As Sunni militants in Iraq advance capturing one town after another, the Shias now appear to have decided to face them with their full collective might if the long lines of Shia fighters marching through Baghdad are of any indication. They constitute the Mahdi Army, the paramilitary force that once led a Shia rebellion against US troops. This time they are raising arms against ISIS, the Al-Qaeda splinter group that has driven Iraq’s security forces from parts of the country’s north and west.

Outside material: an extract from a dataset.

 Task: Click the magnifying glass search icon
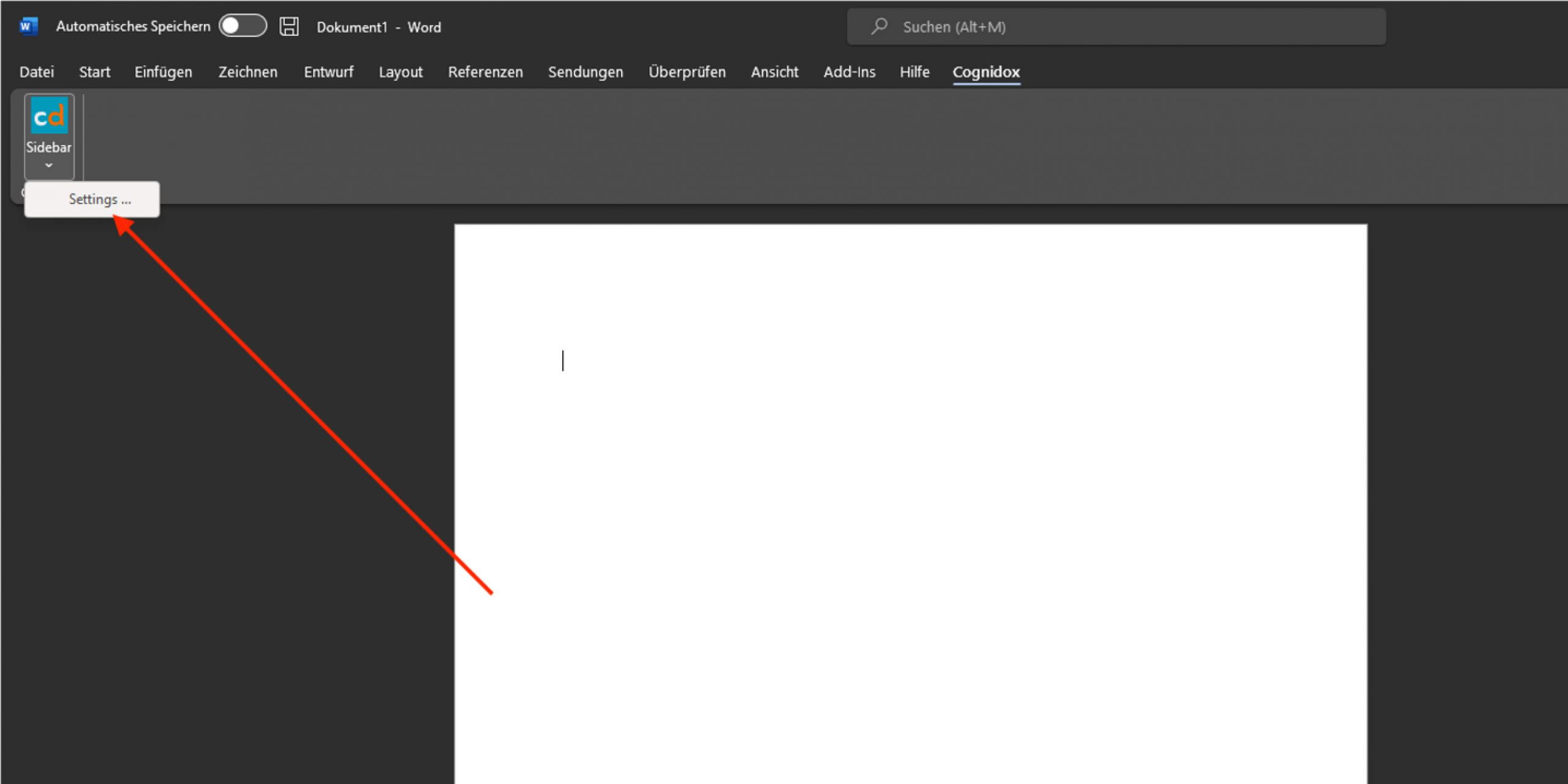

Some groups wore masks and one group had yellow and green suicide vests, which they said were live, strapped to their chests. As their numbers grew they swelled into a seemingly unending procession of fighters with rifles, machine guns and rocket-propelled grenades, backed by mortar crews and gun and rocket trucks. Amidst chanting “One, two, three, Mahdi!” they implored their leader, the cleric Moktda al-Sadr, to send them to battle. “ISIS is not as strong as a finger against us,” said one fighter known as Said Mustafa, who commanded a truck packed with C4 explosive. “If Moktda gives the order, we will finish ISIS in two days.”

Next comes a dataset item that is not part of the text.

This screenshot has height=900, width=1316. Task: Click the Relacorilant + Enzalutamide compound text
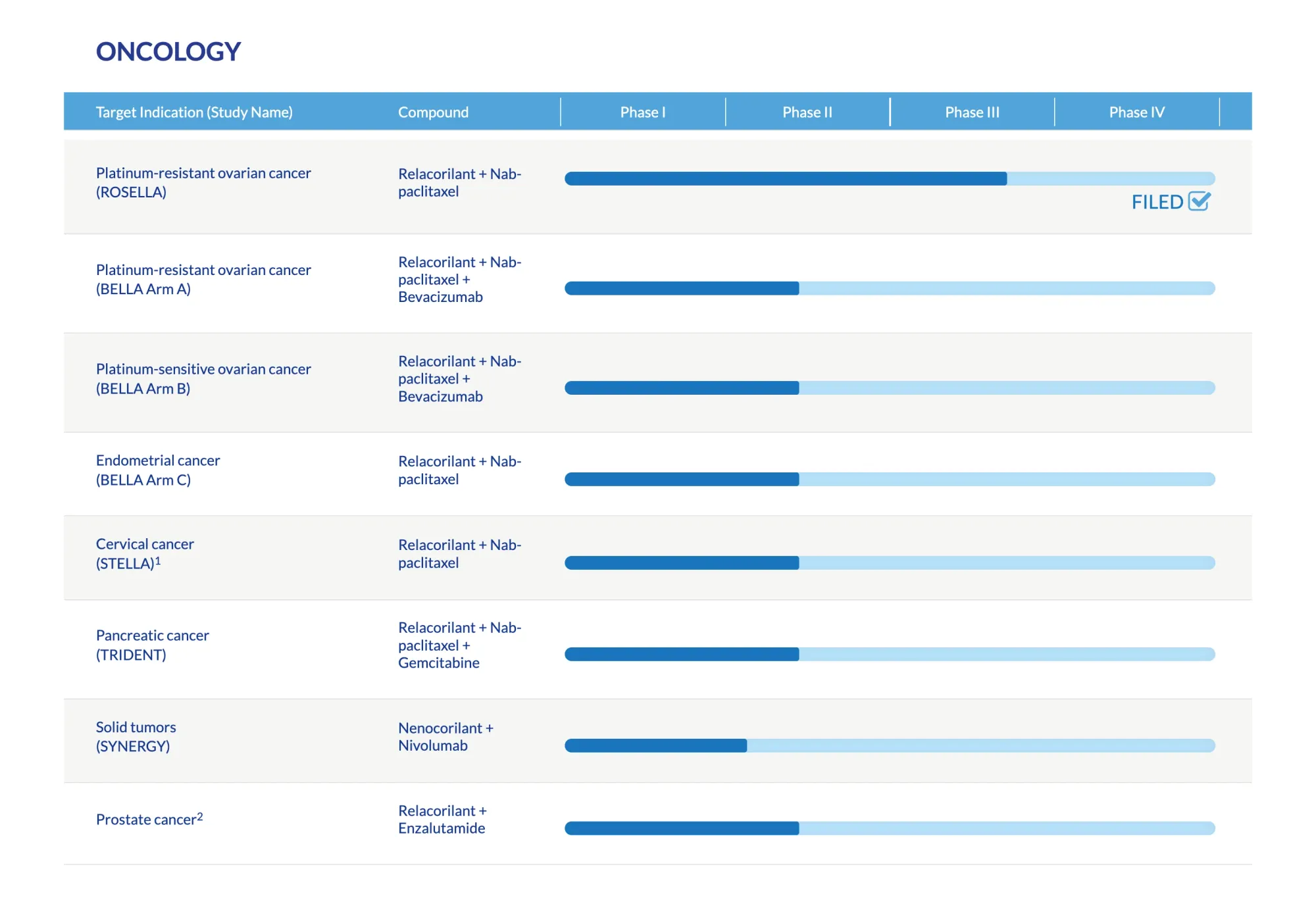[x=442, y=819]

Large sections of Baghdad and southern Iraq’s Shite heartland have been swept up in a mass popular mobilization, energized by the fatwa of Grand Ayatollah Ali al-Sistani who has urged able-bodied Iraqis to take up arms against the Sunni extremists. The Shite and mixed neighbourhoods now brim with militias who march under arms, staff checkpoints and hold rallies to sign up more and more fighter for the upcoming battles.

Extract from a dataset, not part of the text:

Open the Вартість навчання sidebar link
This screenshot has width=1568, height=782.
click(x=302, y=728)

Fighting has raged in northern and western Iraq and Sunni insurgents have succeeded in capturing a strategic border crossing with Syria and control a stretch of highway to Jordan. Qaim, Rawah, Anah and Rutba have already been captured and the consequent scenario bodes ominously with respect to the peace and security of Iraq in particular and the entire Middle East region. With Shias flexing their muscle, the on-going insurgency is becoming a sectarian war between the two prominent Muslim sects.
At this critical juncture, the UN Security Council must immediately stop the continuing fratricidal war in Iraq and deploy peacekeepers to assist the Iraqi central government in providing food, medicine and shelter to the thousands of refugees. Both Shias and Sunnis should be brought to the table with a goal of establishing some sort of dialogue. Most importantly, Iraqi Prime Minister Nouri al-Malliki must step down. His government has favoured Shias at the expense of Sunnis and has been the major reason for the unrest which has culminated in the horrible insurgency in Iraq today.